TASK OBJECTIVE -
Exactly as written, print out each entry in the data, with no pictures.

EXERCISE MATERIAL -
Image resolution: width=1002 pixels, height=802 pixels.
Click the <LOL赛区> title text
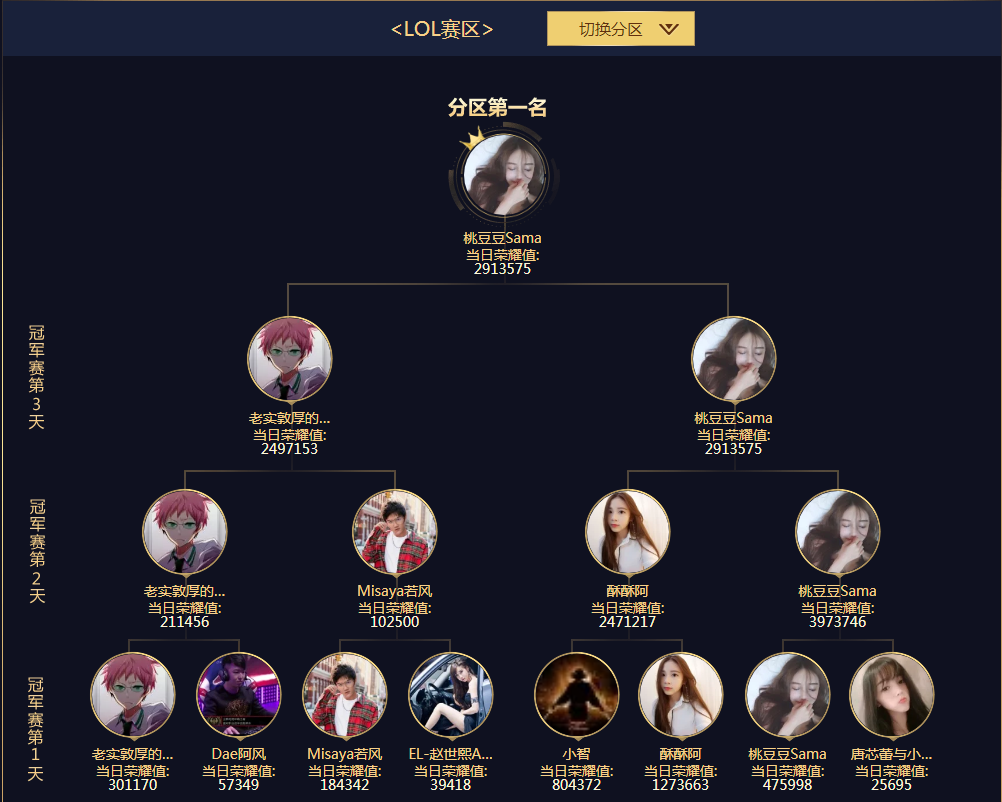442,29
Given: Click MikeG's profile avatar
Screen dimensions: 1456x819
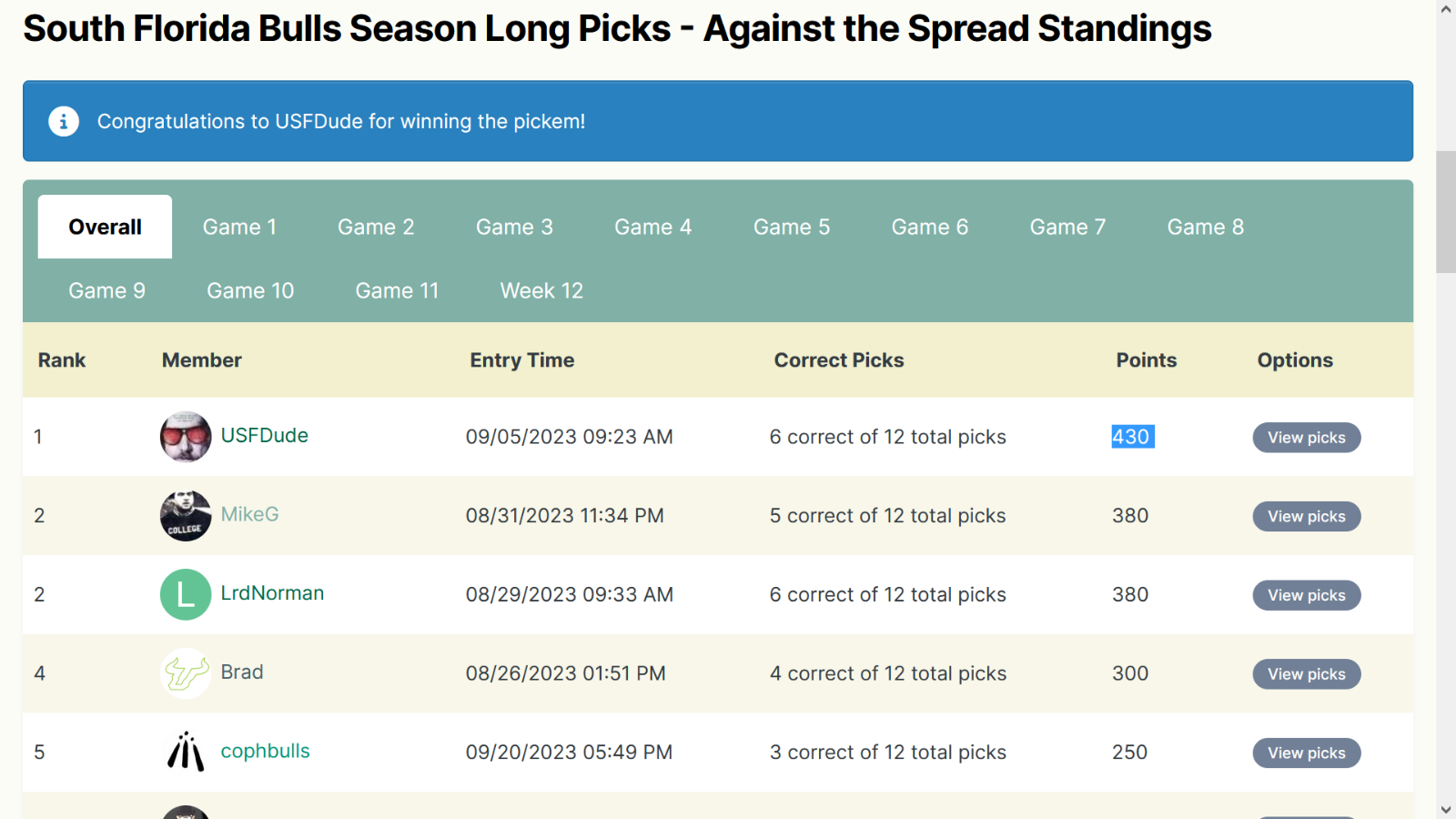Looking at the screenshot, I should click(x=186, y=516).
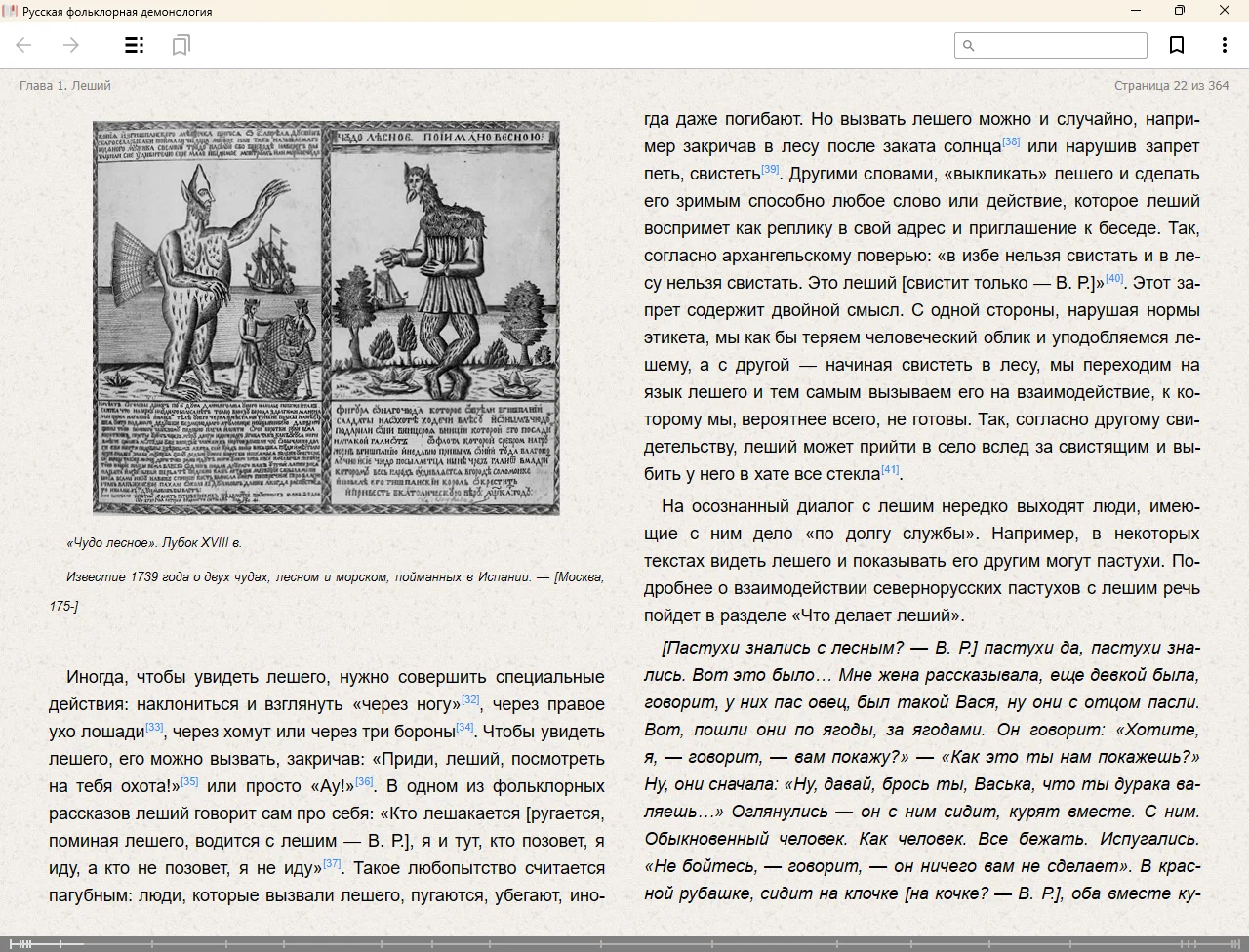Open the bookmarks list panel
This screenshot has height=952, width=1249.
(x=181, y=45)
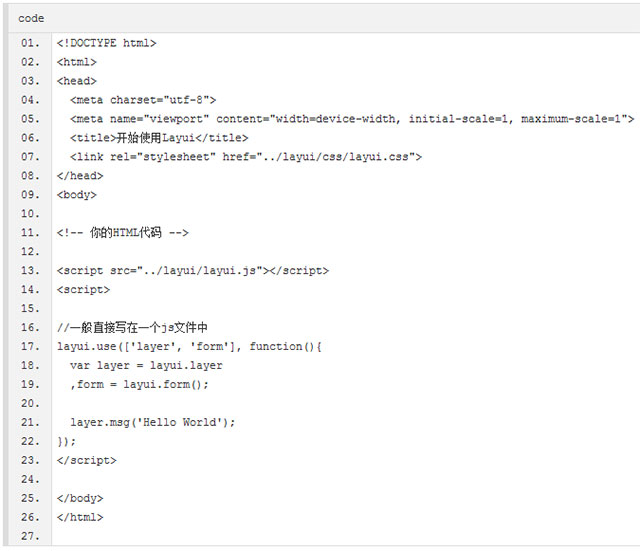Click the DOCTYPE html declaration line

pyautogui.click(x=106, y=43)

OUTPUT -
Image resolution: width=1002 pixels, height=802 pixels.
Click the <LOL赛区> title text
442,29
Given: Click MikeG's profile avatar
Screen dimensions: 1456x819
Looking at the screenshot, I should click(x=186, y=516).
Open the bookmarks list panel
This screenshot has height=952, width=1249.
(x=181, y=45)
Click the DOCTYPE html declaration line

pyautogui.click(x=106, y=43)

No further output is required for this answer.